Harada N, Okajima K, Murakami K, Isobe H, Liu W
Department of Laboratory Medicine, Kumamoto University School of Medicine, Honjo, Japan.
Prostaglandins Other Lipid Mediat. 1999 Jul;57(5-6):291-303. doi: 10.1016/s0090-6980(98)00077-x.
We investigated whether, in rats, gastric prostacyclin (PGI2) prevented gastric mucosal injury that was induced by water-immersion restraint stress by inhibiting leukocyte activation. Gastric levels of 6-keto-PGF1alpha, a stable metabolite of PGI2, increased transiently 30 min after stress, followed by a decrease to below the baseline 6-8 h after stress. Gastric mucosal blood flow decreased to approximately 40% of the baseline level 8 h after stress. Myeloperoxidase activity was significantly increased 8 h after stress. Treatment with indomethacin before stress inhibited the increase in 6-keto-PGF1alpha levels and markedly reduced mucosal blood flow. It also markedly increased leukocyte accumulation and mucosal lesion formation. Iloprost, a stable PGI2 analog, inhibited the indomethacin-induced decrease in mucosal blood flow, mucosal lesion exacerbation, and increase in leukocyte accumulation. Nitrogen mustard-induced leukocytopenia inhibited the indomethacin-associated lesion exacerbation and the increase in leukocyte accumulation, but not the decreases in mucosal blood flow. These observations indicate that gastric PGI2 decreases gastric mucosal lesion formation primarily by inhibiting leukocyte accumulation.
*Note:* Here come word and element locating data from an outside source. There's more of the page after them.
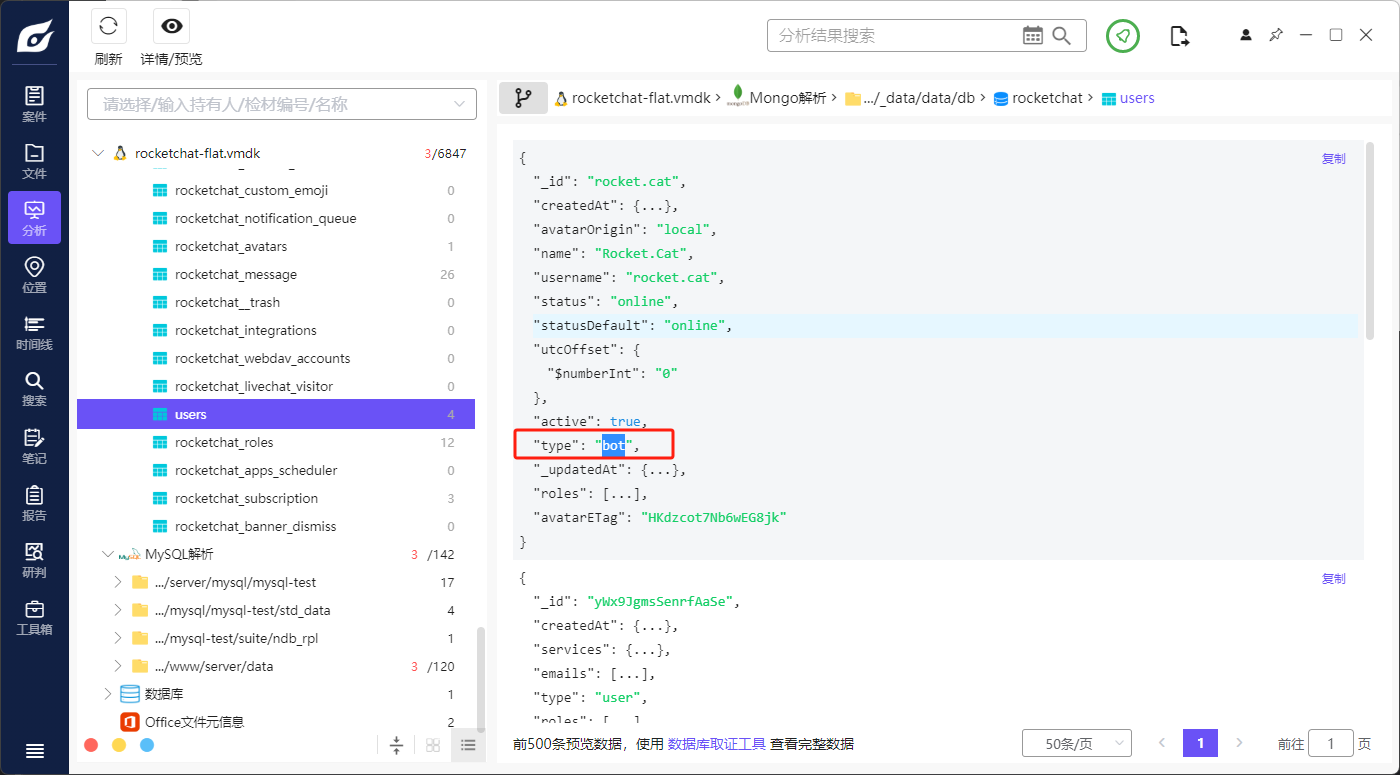
Task: Open the timeline (时间线) sidebar section
Action: click(x=34, y=332)
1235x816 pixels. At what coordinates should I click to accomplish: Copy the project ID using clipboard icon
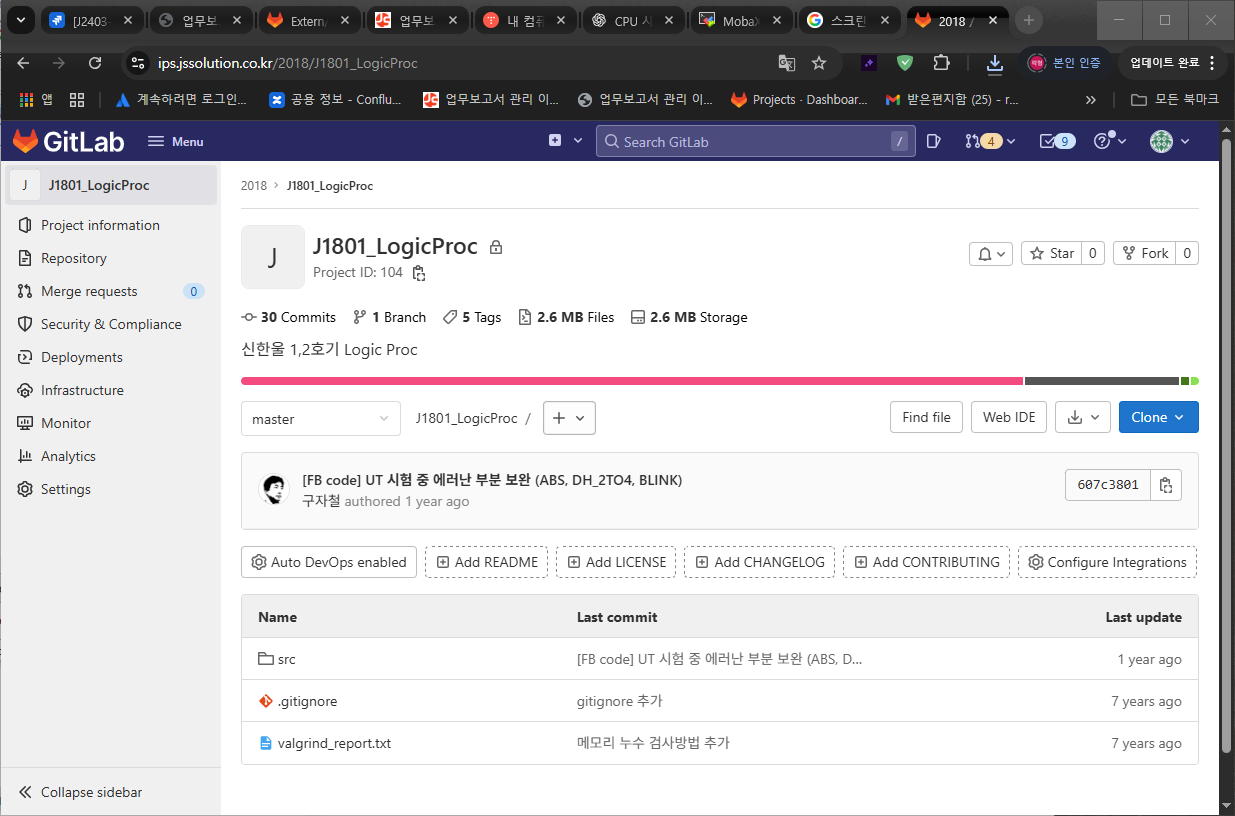[419, 273]
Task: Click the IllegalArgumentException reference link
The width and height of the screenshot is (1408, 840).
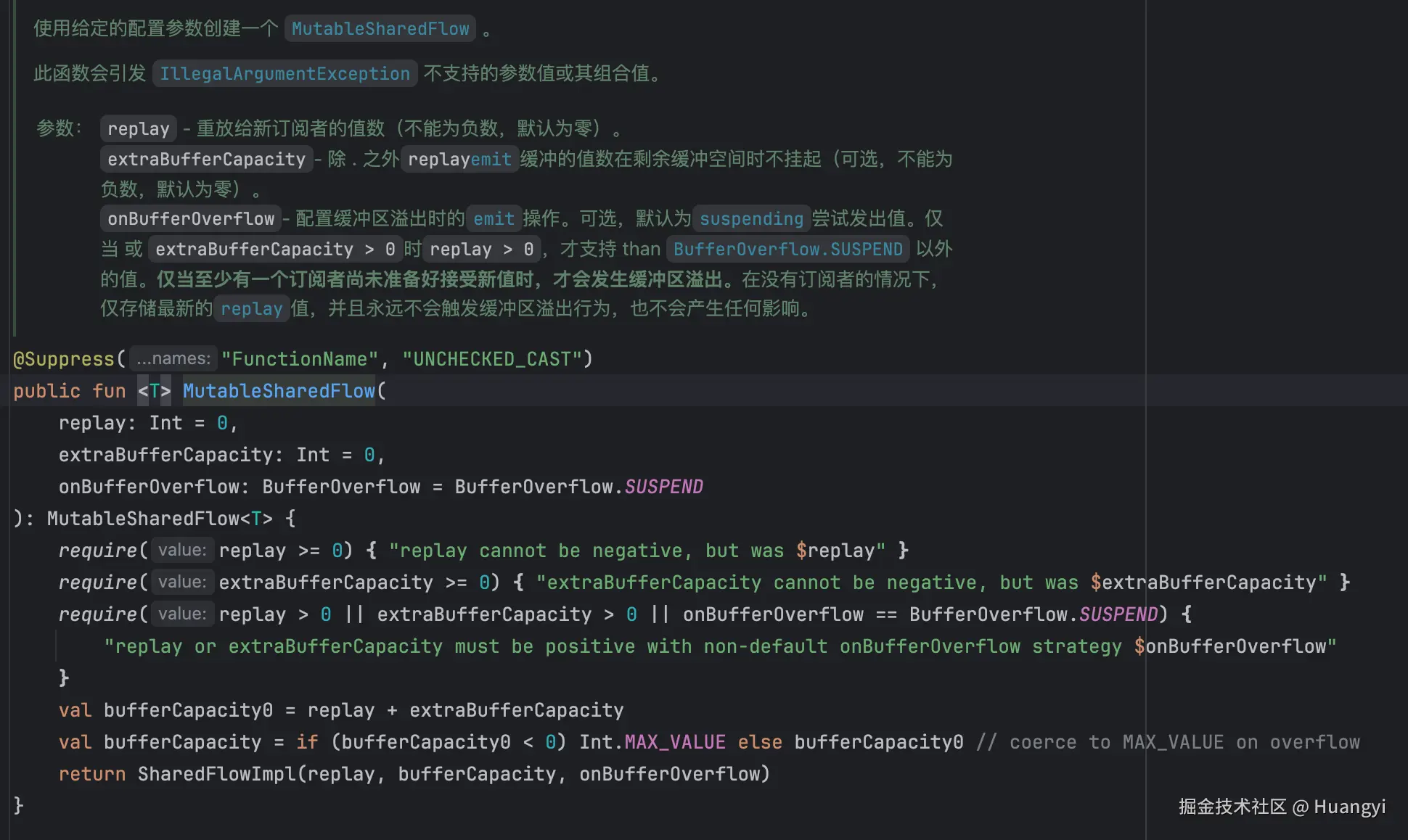Action: point(285,73)
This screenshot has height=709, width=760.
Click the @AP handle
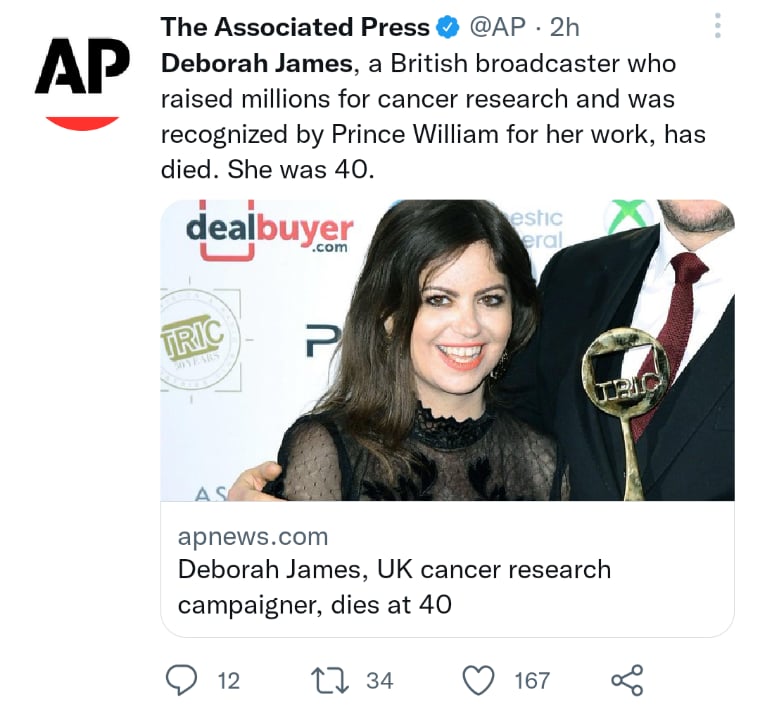pos(498,27)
我们研究了在大鼠中,胃前列腺素I2(PGI2)是否通过抑制白细胞活化来预防水浸束缚应激诱导的胃黏膜损伤。PGI2的稳定代谢产物6-酮-前列腺素F1α的胃内水平在应激后30分钟短暂升高,随后在应激后6 - 8小时降至基线以下。应激后8小时,胃黏膜血流量降至基线水平的约40%。应激后8小时,髓过氧化物酶活性显著增加。应激前用吲哚美辛治疗可抑制6-酮-前列腺素F1α水平的升高,并显著降低黏膜血流量。它还显著增加白细胞聚集和黏膜损伤形成。稳定的PGI2类似物伊洛前列素可抑制吲哚美辛诱导的黏膜血流量减少、黏膜损伤加重以及白细胞聚集增加。氮芥诱导的白细胞减少可抑制吲哚美辛相关的损伤加重和白细胞聚集增加,但不能抑制黏膜血流量的减少。这些观察结果表明,胃PGI2主要通过抑制白细胞聚集来减少胃黏膜损伤的形成。